The earlier history of the English law of defamation is somewhat obscure. Civil actions for damages seem to have been tolerably frequent so far back as the reign of Edward I. There was no distinction drawn between words written and spoken. When no pecuniary penalty was involved such cases fell within the old jurisdiction of the ecclesiastical courts, which was only finally abolished in the 19th century. It seems, to say the least, uncertain whether any generally applicable criminal process was in use. The crime of scandalum magnatum, spreading false reports about the magnates of the realm, was established by statutes, but the first fully reported case in which libel is affirmed generally to be punishable at common law is one tried in the star chamber in the reign of James I. In that case no English authorities are cited except a previous case of the same nature before the same tribunal; the law and terminology appear to be taken directly from Roman sources, with the insertion that libels tended to a breach of the peace; and it seems probable that that not very scrupulous tribunal had simply found it convenient to adopt the very stringent Roman provisions regarding the libelli famosi without paying any regard to the Roman limitations. From that time we find both the criminal and civil remedies in full operation, and the law with regard to each at the present time may now be considered.
Civil Law.—The first important distinction encountered is that between slander and libel, between the oral and written promulgation of defamatory statements. In the former case the remedy is limited. The law will not take notice of every kind of abusive or defamatory language. It must be shown either that the plaintiff has suffered actual damage as a direct consequence of the slander, or that the imputation is of such a nature that we are entitled to infer damage as a necessary consequence. The special damage on which an action is founded for slanderous words must be of the nature of pecuniary loss. Loss of reputation or of position in society, or even illness, however clearly it may be traced to the slander, is insufficient. When we cannot prove special damage, the action for slander is only allowed upon certain strictly defined grounds. These are the imputation of a crime or misdemeanour which is punishable corporeally, e.g. by imprisonment; the imputation of a contagious or infectious disease; statements which tend to the disherison of an apparent heir (other cases of slander of title when the party is in possession requiring the allegation of special damage); the accusing a woman of unchastity (Slander of Women Act 1891); and, lastly, slanders directed against a man’s professional or business character, which tend directly to prejudice him in his trade, profession, or means of livelihood. In the latter case the words must either be directly aimed at a man in his business or official character, or they must be such as necessarily to imply unfitness for his particular office or occupation. Thus words which merely reflect generally upon the moral character of a tradesman or professional man are not actionable, but they are actionable if directed against his dealings in the course of his trade or profession. But, in the case of a merchant or trader, an allegation which affects his credit generally is enough, and it has been held that statements are actionable which affect the ability or moral characters of persons who hold offices, or exercise occupation which require a high degree of ability, or infer peculiar confidence. In every case the plaintiff must have been at the time of the slander in the actual exercise of the occupation or enjoyment of the office with reference to which the slander is supposed to have affected him.

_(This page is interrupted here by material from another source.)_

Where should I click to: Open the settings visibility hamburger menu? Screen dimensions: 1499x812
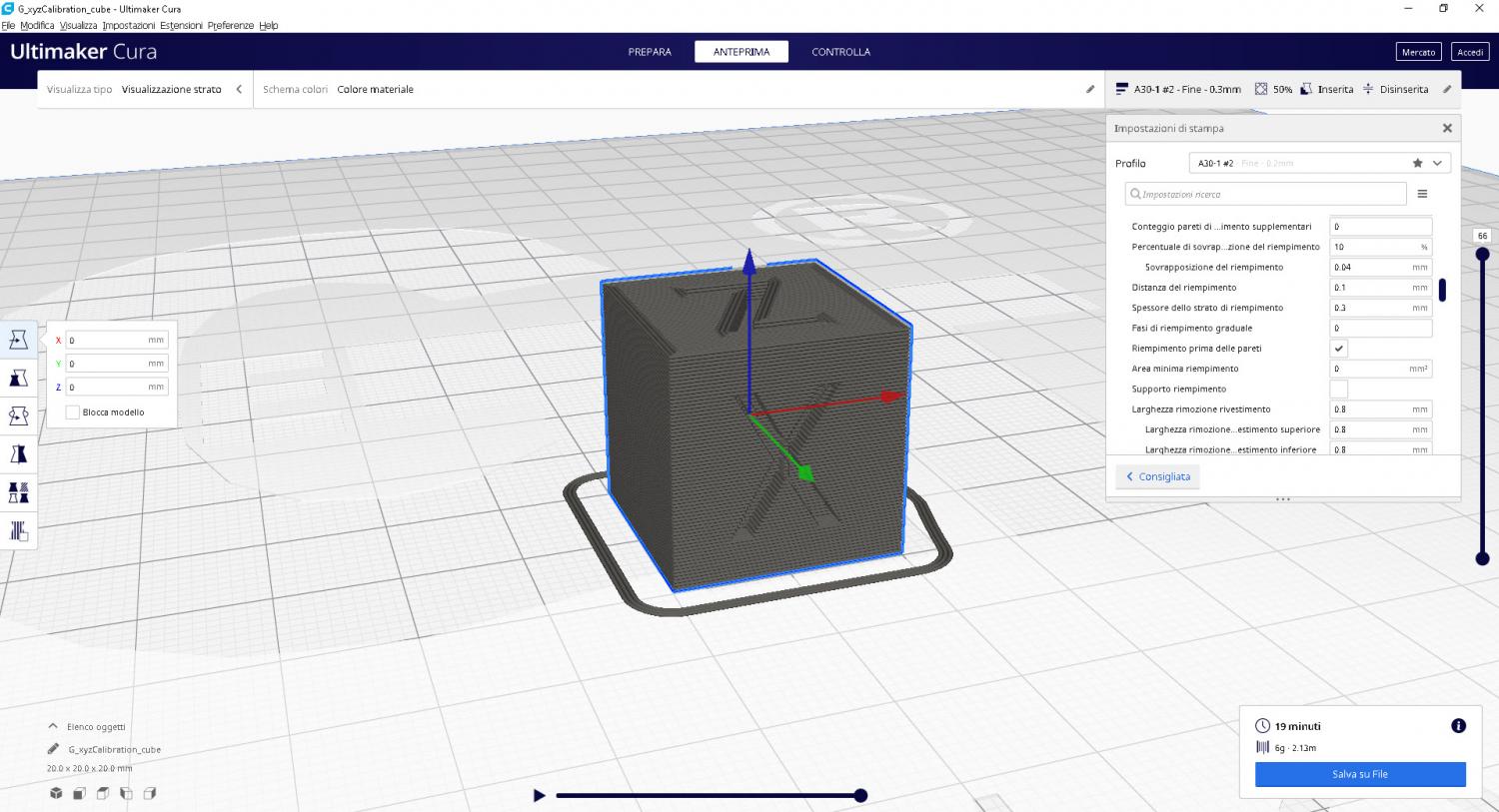1422,194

The action for libel is not restricted in the same way as that for slander. Originally there appears to have been no essential distinction between them, but the establishment of libel as a criminal offence had probably considerable influence, and it soon became settled that written defamatory statements, or pictures and other signs which bore a defamatory meaning, implied greater malice and deliberation, and were generally fraught with greater injury than those made by word of mouth. The result has been that the action for libel is not limited to special grounds, or by the necessity of proving special damage. It may be founded on any statement which disparages a man’s private or professional character, or which tends to hold him up to hatred, contempt or ridicule. In one of the leading cases, for example, the plaintiff obtained damages because it was said of him that he was a hypocrite, and had used the cloak of religion for unworthy purposes. In another case a charge of ingratitude was held sufficient. In civil cases the libel must be published by being brought by the defendant under the notice of a third party; it has been held that it is sufficient if this has been done by gross carelessness, without deliberate intention to publish. Every person is liable to an action who is concerned in the publication of a libel, whether he be the author, printer or publisher; and the extent and manner of the publication, although not affecting the ground of the action, is a material element in estimating the damages.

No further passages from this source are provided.